The tournament was created in 1979 to continue the Florida Citrus Open Invitational, originally dating from 1966. Since then, the competition has had many different names, retaining its current title since 2007. It is one of the most important tournaments on the PGA Tour calendar and one where all the leading stars on tour want to participate. For the winner, receiving the red cardigan sweater in memory of the late Arnold Palmer is much more than continuing a tradition. It is precisely about being part of the legacy of one of the best golfers of all time. Bryson DeChambeau, Tyrrel Hatton, Rory McIlroy, Tiger Woods, and Ernie Els are just a few celebrities who have triumphed at the Arnold Palmer Invitational.
Bay Hill today
Magic is present in every corner at Bay Hill. Stately mansions nestled in leafy groves surrounded by typical exuberant vegetation. Over the years, the residents of this place have given it a unique and welcoming imprint. As if it were a big family, their hospitality is ever-present, especially for those who come to Bay Hill for the first time.
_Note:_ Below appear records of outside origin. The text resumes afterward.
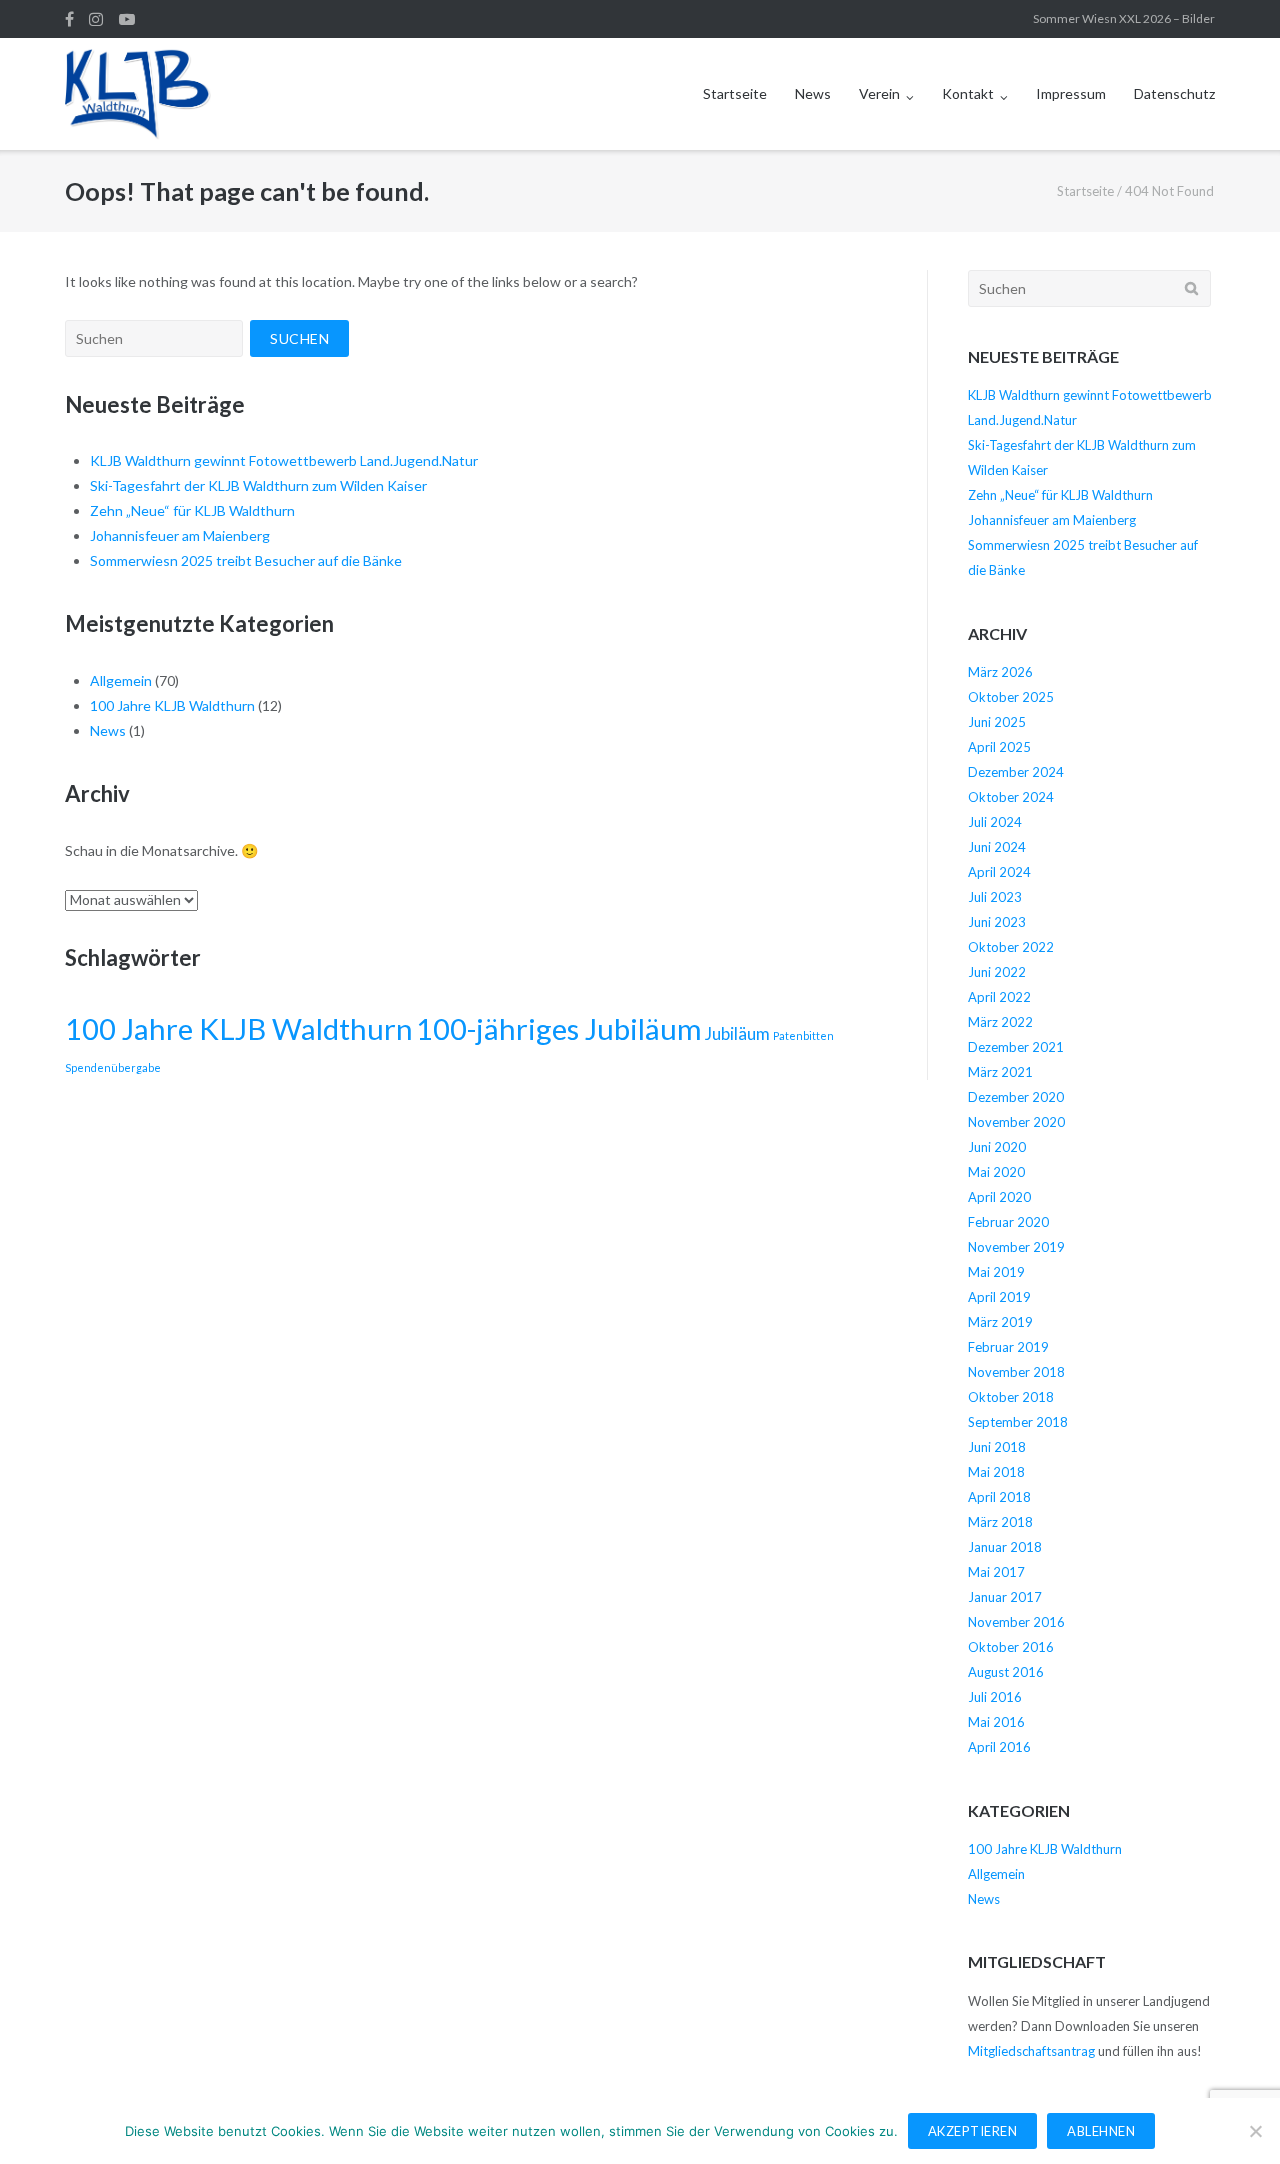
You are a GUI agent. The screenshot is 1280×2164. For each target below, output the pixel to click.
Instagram (96, 19)
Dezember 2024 (1016, 772)
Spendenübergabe (113, 1067)
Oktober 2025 (1011, 697)
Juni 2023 (997, 922)
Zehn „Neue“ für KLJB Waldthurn (192, 510)
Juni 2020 (997, 1147)
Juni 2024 (997, 847)
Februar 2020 (1008, 1222)
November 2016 (1016, 1622)
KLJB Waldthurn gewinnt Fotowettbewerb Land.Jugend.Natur (284, 460)
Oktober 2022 (1011, 947)
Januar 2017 (1005, 1597)
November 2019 (1016, 1247)
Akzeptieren (973, 2131)
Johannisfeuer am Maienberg (180, 535)
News (813, 93)
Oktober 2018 (1011, 1397)
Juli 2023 (995, 897)
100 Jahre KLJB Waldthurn (172, 705)
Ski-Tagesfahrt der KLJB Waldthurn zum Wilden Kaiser (258, 485)
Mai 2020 (996, 1172)
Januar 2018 (1005, 1547)
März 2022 (1000, 1022)
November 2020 (1016, 1122)
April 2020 (999, 1197)
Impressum (1071, 93)
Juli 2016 (995, 1697)
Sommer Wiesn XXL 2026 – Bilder (1124, 18)
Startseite (735, 93)
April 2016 (999, 1747)
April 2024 (999, 872)
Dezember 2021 (1016, 1047)
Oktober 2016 (1011, 1647)
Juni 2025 (997, 722)
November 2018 (1016, 1372)
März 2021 (1000, 1072)
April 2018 (999, 1497)
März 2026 (1000, 672)
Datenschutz (1174, 93)
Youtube (127, 19)
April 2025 (999, 747)
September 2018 (1018, 1422)
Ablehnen (1101, 2131)
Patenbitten (803, 1035)
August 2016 (1006, 1672)
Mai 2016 (996, 1722)
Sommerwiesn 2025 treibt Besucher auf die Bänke (246, 560)
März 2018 (1000, 1522)
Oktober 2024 (1011, 797)
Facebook (69, 19)
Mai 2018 (996, 1472)
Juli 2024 (995, 822)
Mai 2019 (996, 1272)
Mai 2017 (996, 1572)
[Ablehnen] (1255, 2131)
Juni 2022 (997, 972)
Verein (879, 93)
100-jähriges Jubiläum (559, 1028)
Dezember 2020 (1016, 1097)
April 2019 (999, 1297)
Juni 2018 (997, 1447)
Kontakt (968, 93)
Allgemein (121, 680)
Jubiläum (737, 1033)
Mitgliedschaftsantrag (1031, 2051)
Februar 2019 (1008, 1347)
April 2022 (999, 997)
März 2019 (1000, 1322)
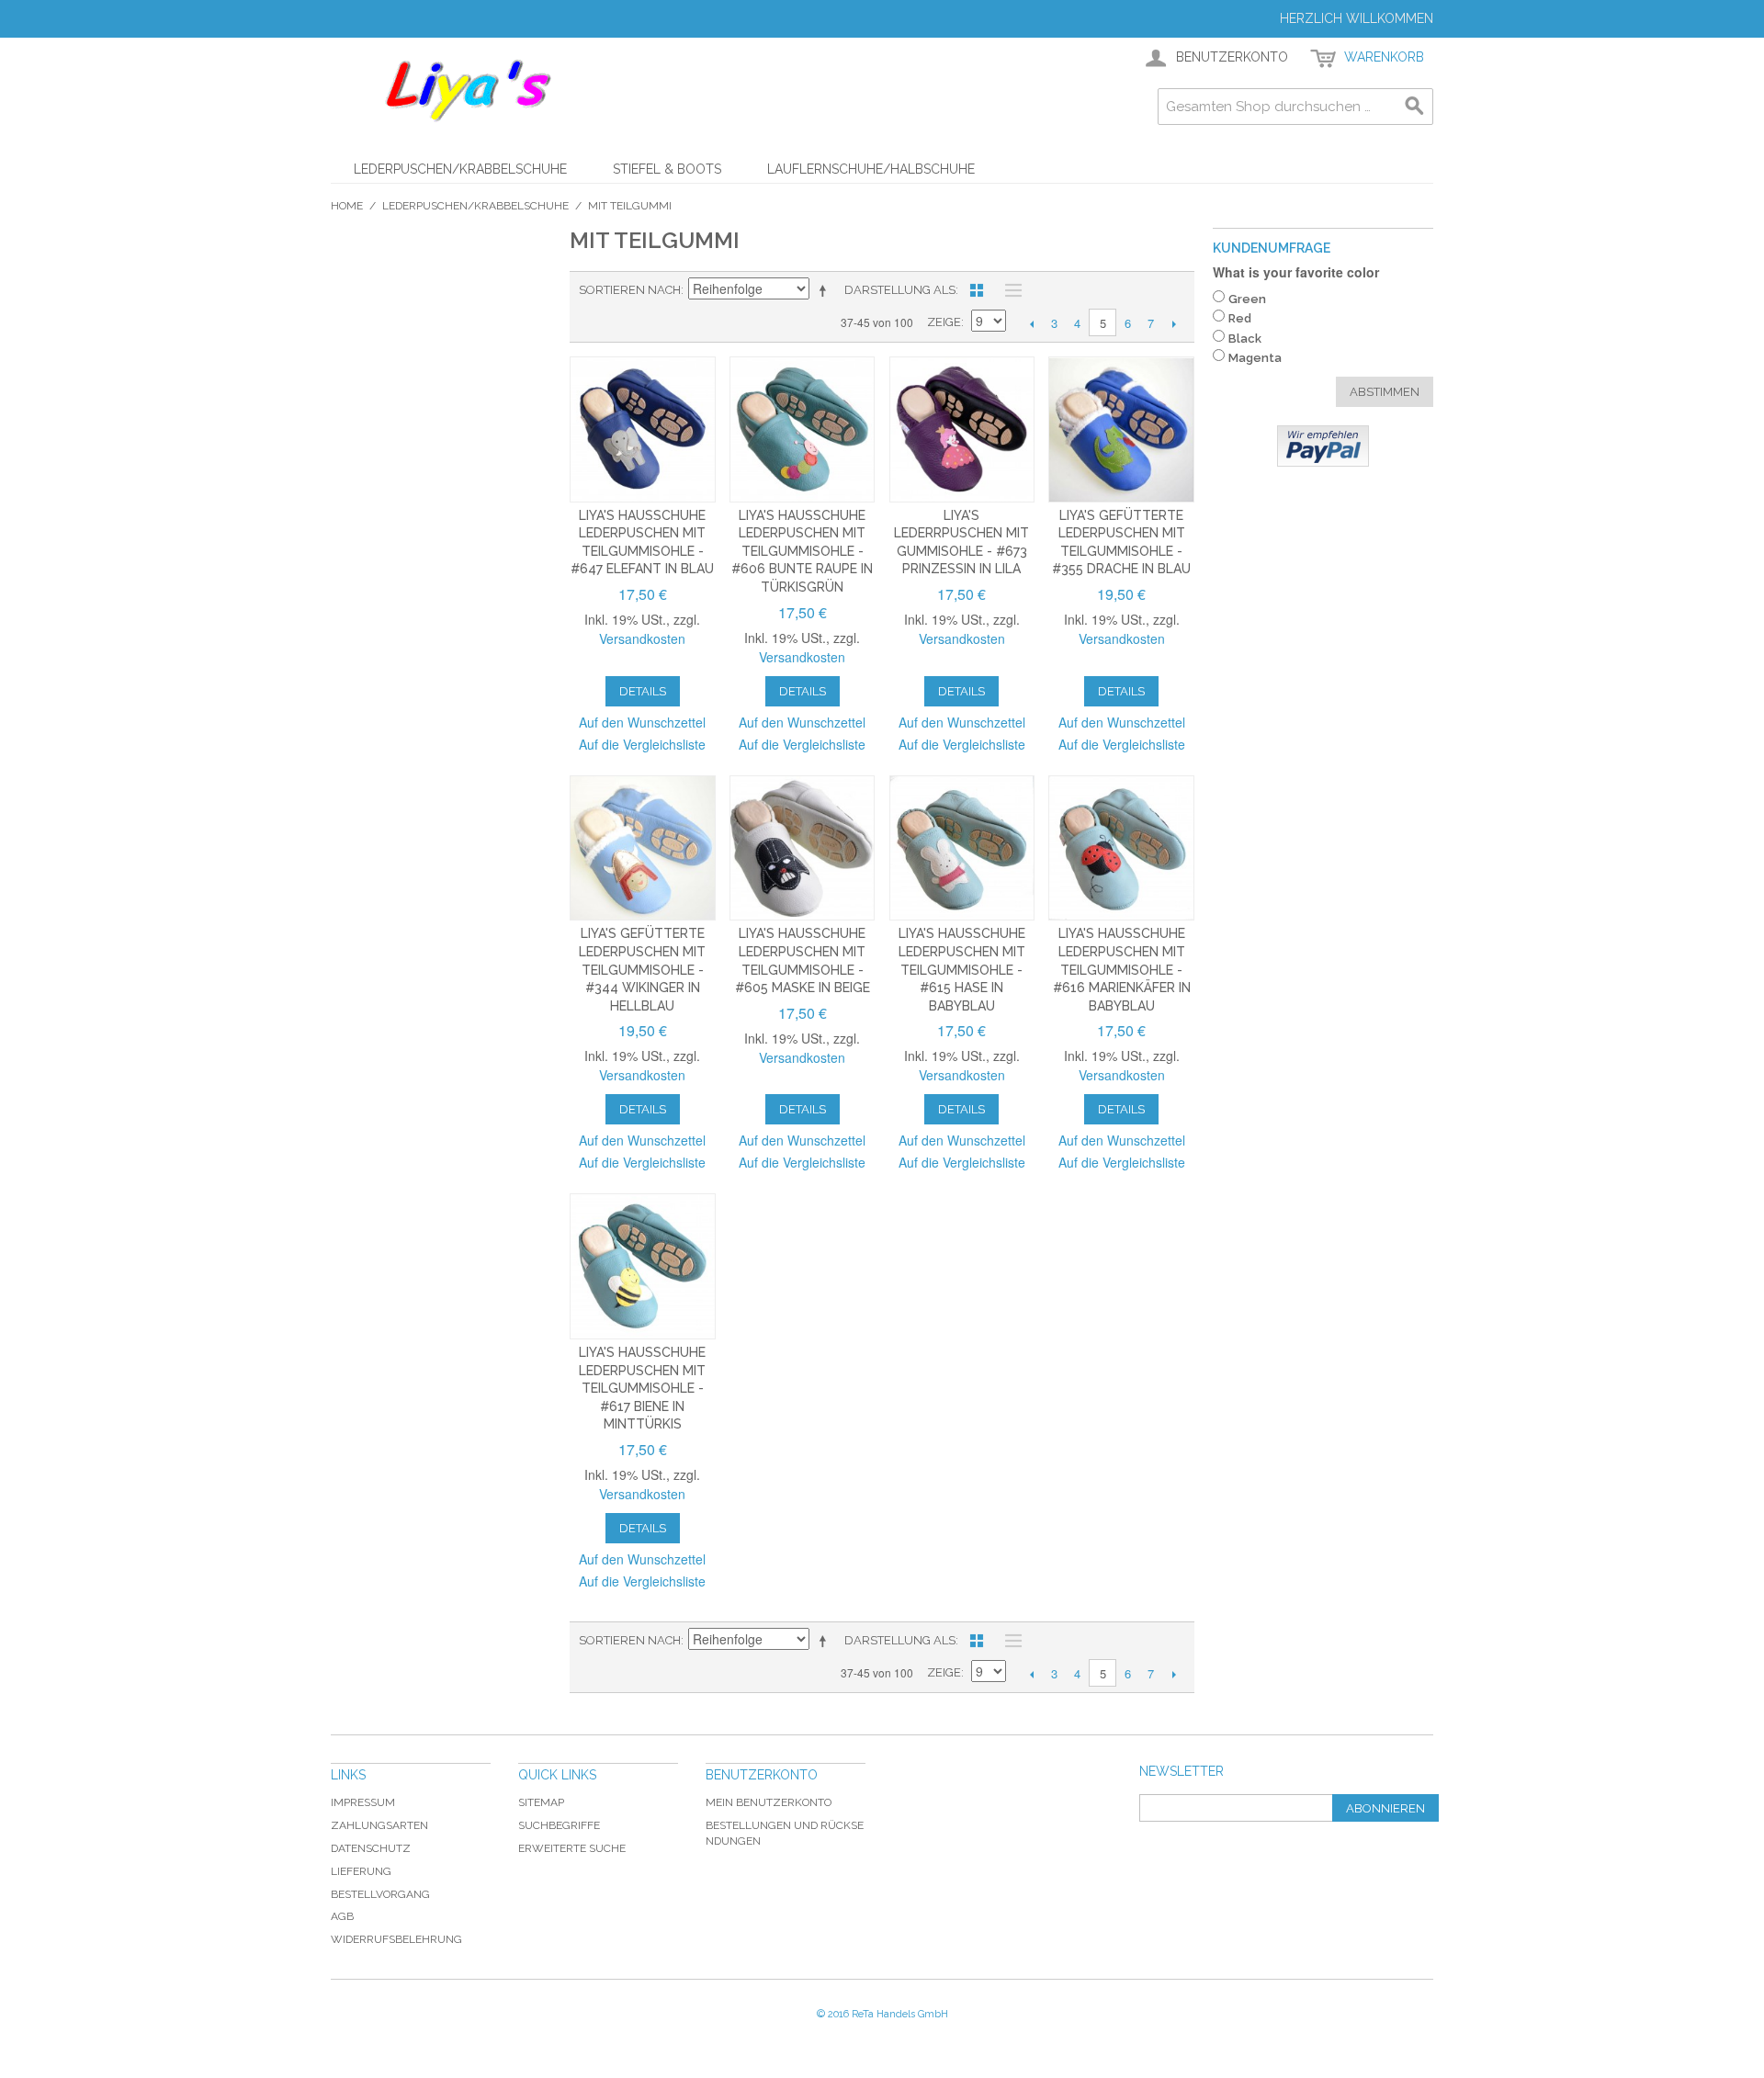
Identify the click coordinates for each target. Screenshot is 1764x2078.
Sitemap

Every guest who has ever stayed at the lodge says: “residents and staff give you the feeling of being in a private club, without you being a member.” The warmth of its suites and the comfort of all the lodge facilities and premises make it exceptional.
At least once in your lifetime, it is worth taking a few days off, packing your golf clubs and visiting Bay Hill to enjoy a unique golfing experience. Ultimately, it is about breathing and experiencing the legendary Scottish sports history like Arnold Palmer envisioned it.